Data items:
**********

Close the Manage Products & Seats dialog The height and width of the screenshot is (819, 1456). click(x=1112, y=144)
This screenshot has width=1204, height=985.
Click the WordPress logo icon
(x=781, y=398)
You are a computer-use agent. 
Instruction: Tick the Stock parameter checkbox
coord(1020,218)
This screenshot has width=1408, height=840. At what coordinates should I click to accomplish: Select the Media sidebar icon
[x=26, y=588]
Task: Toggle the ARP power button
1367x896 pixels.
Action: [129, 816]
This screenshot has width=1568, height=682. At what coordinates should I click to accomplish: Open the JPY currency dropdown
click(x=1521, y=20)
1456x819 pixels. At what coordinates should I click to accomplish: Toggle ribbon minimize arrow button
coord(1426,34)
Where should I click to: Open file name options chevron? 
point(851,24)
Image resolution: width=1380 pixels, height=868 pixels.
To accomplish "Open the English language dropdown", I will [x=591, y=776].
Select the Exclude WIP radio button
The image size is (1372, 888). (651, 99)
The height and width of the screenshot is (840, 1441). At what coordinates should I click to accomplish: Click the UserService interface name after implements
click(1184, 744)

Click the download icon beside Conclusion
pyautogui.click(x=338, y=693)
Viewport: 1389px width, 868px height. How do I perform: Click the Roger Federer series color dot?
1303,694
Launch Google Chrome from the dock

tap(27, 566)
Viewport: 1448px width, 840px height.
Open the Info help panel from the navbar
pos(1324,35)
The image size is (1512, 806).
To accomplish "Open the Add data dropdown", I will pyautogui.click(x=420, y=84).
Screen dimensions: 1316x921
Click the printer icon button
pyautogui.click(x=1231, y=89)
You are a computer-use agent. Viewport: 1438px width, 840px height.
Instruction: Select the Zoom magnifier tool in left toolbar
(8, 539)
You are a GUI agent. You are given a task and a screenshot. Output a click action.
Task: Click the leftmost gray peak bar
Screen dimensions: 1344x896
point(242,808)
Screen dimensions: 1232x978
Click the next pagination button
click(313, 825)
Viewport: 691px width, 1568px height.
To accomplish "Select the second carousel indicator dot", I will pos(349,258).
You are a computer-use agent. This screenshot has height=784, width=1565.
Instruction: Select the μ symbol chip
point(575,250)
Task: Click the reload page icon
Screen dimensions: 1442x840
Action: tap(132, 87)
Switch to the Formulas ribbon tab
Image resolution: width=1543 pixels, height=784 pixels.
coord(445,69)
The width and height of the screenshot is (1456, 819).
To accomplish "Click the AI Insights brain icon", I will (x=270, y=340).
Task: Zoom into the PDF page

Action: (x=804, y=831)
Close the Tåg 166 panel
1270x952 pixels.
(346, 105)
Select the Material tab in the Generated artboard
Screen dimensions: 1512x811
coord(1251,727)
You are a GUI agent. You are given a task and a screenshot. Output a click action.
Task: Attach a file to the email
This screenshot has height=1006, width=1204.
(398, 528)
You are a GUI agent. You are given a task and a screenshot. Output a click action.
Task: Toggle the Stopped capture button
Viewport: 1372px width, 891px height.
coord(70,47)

**********

What is expected | Copy the data above exactly. Every line must be included.

Finished exercise |
Close the Manage Products & Seats dialog The height and width of the screenshot is (819, 1456). click(x=1112, y=144)
This screenshot has width=1204, height=985.
Click the WordPress logo icon
(x=781, y=398)
You are a computer-use agent. 
Instruction: Tick the Stock parameter checkbox
coord(1020,218)
This screenshot has width=1408, height=840. At what coordinates should I click to accomplish: Select the Media sidebar icon
[x=26, y=588]
Task: Toggle the ARP power button
1367x896 pixels.
Action: [129, 816]
This screenshot has width=1568, height=682. At what coordinates should I click to accomplish: Open the JPY currency dropdown
click(x=1521, y=20)
1456x819 pixels. At what coordinates should I click to accomplish: Toggle ribbon minimize arrow button
coord(1426,34)
Where should I click to: Open file name options chevron? 
point(851,24)
Image resolution: width=1380 pixels, height=868 pixels.
To accomplish "Open the English language dropdown", I will [x=591, y=776].
Select the Exclude WIP radio button
The image size is (1372, 888). (651, 99)
The height and width of the screenshot is (840, 1441). At what coordinates should I click to accomplish: Click the UserService interface name after implements
click(1184, 744)

Click the download icon beside Conclusion
pyautogui.click(x=338, y=693)
Viewport: 1389px width, 868px height. How do I perform: Click the Roger Federer series color dot?
1303,694
Launch Google Chrome from the dock

tap(27, 566)
Viewport: 1448px width, 840px height.
Open the Info help panel from the navbar
pos(1324,35)
The image size is (1512, 806).
To accomplish "Open the Add data dropdown", I will pyautogui.click(x=420, y=84).
Screen dimensions: 1316x921
Click the printer icon button
pyautogui.click(x=1231, y=89)
You are a computer-use agent. Viewport: 1438px width, 840px height.
Instruction: Select the Zoom magnifier tool in left toolbar
(8, 539)
You are a GUI agent. You are given a task and a screenshot. Output a click action.
Task: Click the leftmost gray peak bar
Screen dimensions: 1344x896
point(242,808)
Screen dimensions: 1232x978
Click the next pagination button
click(313, 825)
Viewport: 691px width, 1568px height.
To accomplish "Select the second carousel indicator dot", I will pos(349,258).
You are a computer-use agent. This screenshot has height=784, width=1565.
Instruction: Select the μ symbol chip
point(575,250)
Task: Click the reload page icon
Screen dimensions: 1442x840
Action: tap(132, 87)
Switch to the Formulas ribbon tab
Image resolution: width=1543 pixels, height=784 pixels.
coord(445,69)
The width and height of the screenshot is (1456, 819).
To accomplish "Click the AI Insights brain icon", I will (x=270, y=340).
Task: Zoom into the PDF page

Action: (x=804, y=831)
Close the Tåg 166 panel
1270x952 pixels.
(346, 105)
Select the Material tab in the Generated artboard
Screen dimensions: 1512x811
coord(1251,727)
You are a GUI agent. You are given a task and a screenshot. Output a click action.
Task: Attach a file to the email
This screenshot has height=1006, width=1204.
(398, 528)
You are a GUI agent. You are given a task and a screenshot. Output a click action.
Task: Toggle the Stopped capture button
Viewport: 1372px width, 891px height.
coord(70,47)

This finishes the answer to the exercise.